Student Projects

Below is a list of currently available student projects.   For students new to the group, I ask them to complete problem #3 from Homework set #2.   Working on this problem will give you much of the language used in the projects below.

Current Projects


SAGA project:   Reduce DECam Imaging of Milky Way analog systems

The SAGA project current targets candidate dwarf galaxies using SDSS.  However, SDSS has known incompleteness at low surface brightnesses.   We have obtained data for 7 Milky Way analog systems with DECam.   This project will entail reducing DECam imaging, creating object catalogs and comparing to SDSS in order to quantify improvements in both low surface brightness objects and measured properties.

SAGA Project:  Modeling Milky Way dwarf galaxies in Deep Imaging data

In searching for dwarf galaxies around distant Milky Ways, is  SDSS imaging data sufficient to detect the known Milky Way satellites if placed at large distances?   This project will start with models of the Milky Way dwarfs, place these artificial galaxies into imaging data and determine if they would be detected with SDSS and/or deeper imaging surveys.

 Joint Project with J. Simon (Carnegie):  Proper Motions of extremely metal-poor stars

The goal of this project is to determine the Galactic orbits of the most metal-poor stars known (the [Fe/H] < -4) to provide some insight into their origin and there compare to theoretical predictions.  While proper motions are listed in standard astrometry catalogs (USNO, UCAC) for many of these objects, errors are very large.     Instead, this project aims to construct a new proper motion solution based on DSS and SDSS images.


Older Projects


Detectability of Black Holes in Dwarf Galaxies (as of 7/2014 still available)

Requires programming, familiarity with spectra:   Super massive black holes are throught to exist in most (if not all) galaxies more massive than the Milky Way.   It is not clear if less massive galaxies also habor black holes.   Using spectra from the SDSS, Reines et al (2013) discovered 150 Active Galactic Nuclei (AGN) in dwarf galaxies based on spectral line ratios.   However, this paper did not put quantitative limits on how massive a black hole could have been detected.  This project will simulate the SDSS spectra and quantify the detectability of black holes in low mass galaxies.
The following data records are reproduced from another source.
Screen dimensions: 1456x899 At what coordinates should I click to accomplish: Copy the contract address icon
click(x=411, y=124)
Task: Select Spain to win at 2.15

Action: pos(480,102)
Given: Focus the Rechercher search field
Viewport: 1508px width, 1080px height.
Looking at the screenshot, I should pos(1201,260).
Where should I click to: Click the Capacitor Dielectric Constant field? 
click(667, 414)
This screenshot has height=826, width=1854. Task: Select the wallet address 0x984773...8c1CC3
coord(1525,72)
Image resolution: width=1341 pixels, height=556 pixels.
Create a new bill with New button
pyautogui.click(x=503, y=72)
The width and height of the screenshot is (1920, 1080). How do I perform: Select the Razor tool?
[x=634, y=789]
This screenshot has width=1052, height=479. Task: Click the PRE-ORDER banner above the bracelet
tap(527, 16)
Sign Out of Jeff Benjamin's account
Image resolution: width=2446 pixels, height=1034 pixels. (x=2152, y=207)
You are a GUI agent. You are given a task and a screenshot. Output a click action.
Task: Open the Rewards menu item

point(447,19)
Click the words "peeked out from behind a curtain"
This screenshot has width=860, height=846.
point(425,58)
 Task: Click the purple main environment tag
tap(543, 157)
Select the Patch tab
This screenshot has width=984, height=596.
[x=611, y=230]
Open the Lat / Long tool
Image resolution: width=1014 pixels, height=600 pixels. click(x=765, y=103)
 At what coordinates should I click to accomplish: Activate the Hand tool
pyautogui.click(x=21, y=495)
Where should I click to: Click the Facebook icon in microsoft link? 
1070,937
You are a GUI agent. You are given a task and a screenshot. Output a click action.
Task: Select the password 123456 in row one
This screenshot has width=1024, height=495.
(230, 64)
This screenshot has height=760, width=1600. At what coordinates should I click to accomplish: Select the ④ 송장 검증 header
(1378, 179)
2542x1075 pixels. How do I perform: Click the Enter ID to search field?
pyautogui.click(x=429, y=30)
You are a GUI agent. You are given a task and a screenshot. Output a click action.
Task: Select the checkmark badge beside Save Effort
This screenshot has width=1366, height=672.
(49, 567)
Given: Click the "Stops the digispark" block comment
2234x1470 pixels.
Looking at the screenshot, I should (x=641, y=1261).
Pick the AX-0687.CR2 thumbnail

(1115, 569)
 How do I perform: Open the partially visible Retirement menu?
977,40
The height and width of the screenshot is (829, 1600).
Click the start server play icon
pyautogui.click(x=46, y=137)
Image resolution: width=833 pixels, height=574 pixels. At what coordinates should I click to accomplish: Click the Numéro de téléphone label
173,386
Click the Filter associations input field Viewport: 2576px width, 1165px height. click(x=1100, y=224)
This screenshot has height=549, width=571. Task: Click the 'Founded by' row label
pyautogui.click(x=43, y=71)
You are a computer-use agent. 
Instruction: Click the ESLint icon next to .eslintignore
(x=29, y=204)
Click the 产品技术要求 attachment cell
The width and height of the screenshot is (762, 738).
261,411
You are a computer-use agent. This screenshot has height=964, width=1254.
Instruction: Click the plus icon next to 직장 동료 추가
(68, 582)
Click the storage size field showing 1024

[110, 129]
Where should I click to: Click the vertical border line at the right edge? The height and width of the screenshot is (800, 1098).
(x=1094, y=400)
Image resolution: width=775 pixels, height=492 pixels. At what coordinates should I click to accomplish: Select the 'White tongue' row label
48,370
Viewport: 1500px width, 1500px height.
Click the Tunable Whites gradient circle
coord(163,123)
Improving mass measurements of Ultra-Faint Dwarf Galaxies:   ML vs. MCMC

Once we identify member stars in a dwarf galaxy, we can use their relative velocities to estimate their total mas.   While there are a few codes which use the individual velocities themselves to estimate mass, we usually determine the velocity dispersion and use this to calculate mass.   The errors on individual memberships is perilously close to the dispersion itself.   That is, if I plot a histogram of velocities, the intrinsic width due to the mass of the galaxy is pretty close to the width of the histogram just based on measurement errors.   We’d love to get more accurate errors, but the stars are faint and we are using the biggest telescope available to do this work!    We have been using a Maximum Likelihood estimator to determine dispersion, but this assumes that the intrinsic shape is Gaussian.   I have also written an Markov Chain Monte Carlo (MCMC) script to estimate this which does not assume Gaussians, but have not had time to properly test this code.   The project would be creating fake datasets and testing both algorithms.

  • Good review paper on the Milky Way and dark matter
  • The discovery paper of the ultra-faint galaxies and a discussion how to measure dispersions
  • Similar paper, but for a single object.   Sect 4.1 for MCMC estimate of velocity dispersion.
  • Yet another way to determine members and dispersions

Machine Learning to Improve Finding Satellites around Distant Milky Ways

Spectral Data Reduction of Milky Way-Analog Satellite Candidates

We have multifiber spectroscopic data take with the WIYN HYDRA telescope.  These data were taken to identify satellites around Milky Way analog galaxies.    We have 3 nights of data which need to be reduced and 5 additional nights of observing time (Feb 20-24 and March 3-4).   This project will consist of running the data through an existing reduction pipeline, and analyzing the resulting spectra.   

Search for Pulsars in Ultra-Faint Galaxies to constrain the IMF

The Ultra-faint galaxies appear to have a more shallow IMF than the Milky Way.   What was the shape of the high mass end of the IMF?   Massive stars have long since left the main sequence, but the remnants (in the form of neutron stars/pulsars) may be detectable.